Argued November 12, 1974 Decided February 18, 1975
- Full case name: Train v. City of New York
- Citations: 420 U.S. 35 (more) 95 S. Ct. 839; 43 L. Ed. 2d 1; 1975 U.S. LEXIS 104

Case history
- Prior: City of New York v. Train, 494 F.2d 1033 (D.C. Cir. 1974); cert. granted, 416 U.S. 969 (1974).

Holding
- "The 1972 Amendments do not permit the Administrator to allot to the States under § 205(a) less than the entire amounts authorized to be appropriated by § 207. pp. 420 U. S. 42–49."

Court membership
- Chief Justice Warren E. Burger Associate Justices William O. Douglas · William J. Brennan Jr. Potter Stewart · Byron White Thurgood Marshall · Harry Blackmun Lewis F. Powell Jr. · William Rehnquist

Case opinions
- Majority: White, joined by Burger, Brennan, Stewart, Marshall, Blackmun, Powell, Rehnquist
- Concurrence: Douglas

Laws applied
- Federal Water Pollution Control Act Amendments of 1972 to the Clean Water Act, 86 Stat. 816, 33 U.S.C. § 1251 et seq. (1970 ed., Supp III) (1972 Act)

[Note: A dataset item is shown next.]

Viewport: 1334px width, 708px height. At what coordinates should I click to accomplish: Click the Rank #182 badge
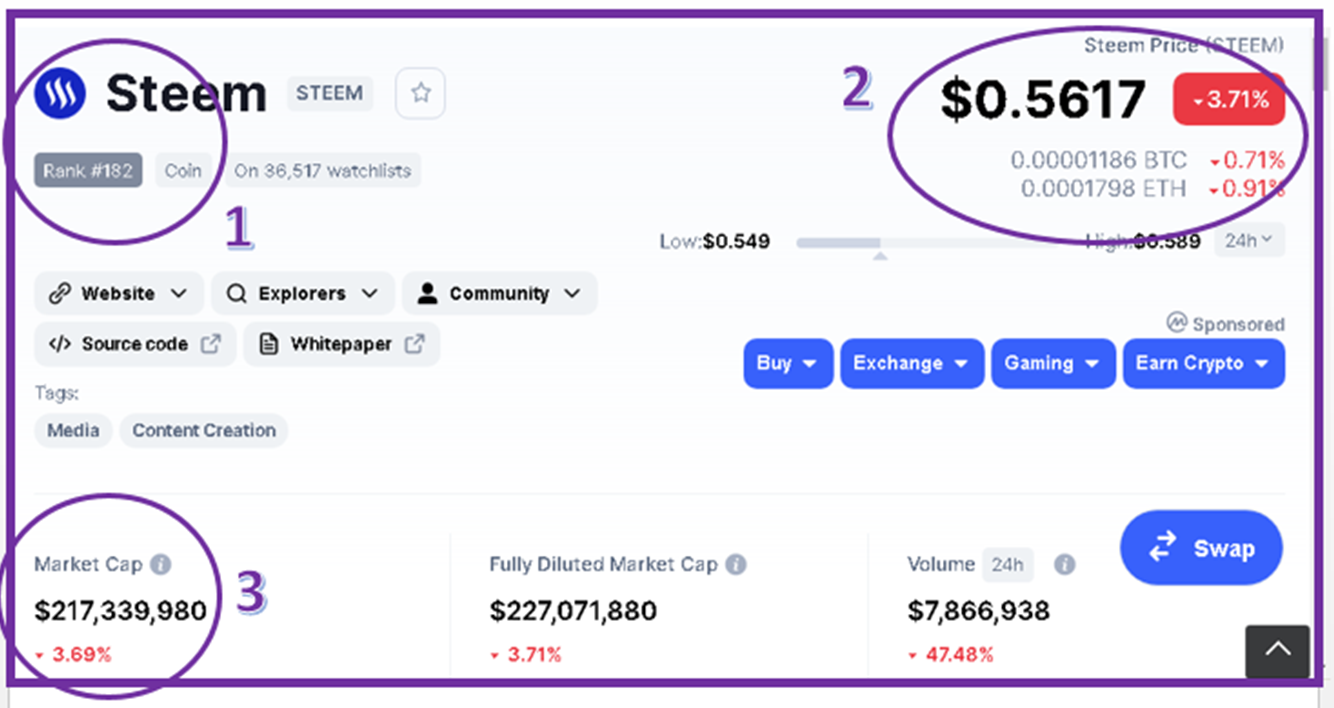tap(88, 171)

= Train v. City of New York =

Train v. City of New York, 420 U.S. 35 (1975), was a statutory interpretation case in the Supreme Court of the United States. Although one commentator characterizes the case's implications as meaning "[t]he president cannot frustrate the will of Congress by killing a program through impoundment," the Court majority itself made no categorical constitutional pronouncement about impoundment power but focused on the statute's language and legislative history.

==Facts==
In this case, President Richard Nixon was of the view that the administration was not obligated to disburse all funds allocated by Congress to states seeking federal monetary assistance under the Federal Water Pollution Control Act Amendments of 1972 (popularly known as the Clean Water Act) and ordered the impoundment of substantial amounts of environmental protection funds for a program. He had vetoed the program, but Congress had overridden the veto. Russell E. Train, the administrator of the EPA at the time, complied with the President's order to impound funds. Several prospective recipients of the funds (which were intended to subsidize construction of municipal sewers and water treatment works), including the city of New York and several other municipalities, promptly sued, seeking judgment that the administrator was obligated to disburse full amounts authorized and an order directing him to make those allotments.

==Decision==

In interpreting the statute and its key terms "sums" (not all sums) and "not to exceed," the Court declined to interpret the statute as a congressional grant of discretion to the President to order the withholding of substantial amounts (impoundment of appropriated funds) of environmental protection funds for a program in these circumstances. The Court's review of the statute's legislative history revealed no intention to grant impoundment authority.

==Impact==

The case arose from facts which pre-date the Congressional Budget and Impoundment Control Act of 1974, though the case was argued after the passing of the 1974 Act. The case showed that the presidential power of impoundment, even without the 1974 Act, was limited by a fair reading of the words Congress chose in its appropriation act. The President is required to carry out the full objectives or scope of programs for which budget authority is provided by the United States Congress. In this case, the President could not order the impoundment of substantial amounts of environmental protection funds for a program he had unsuccessfully vetoed. This finding closed a potential loophole in the Act.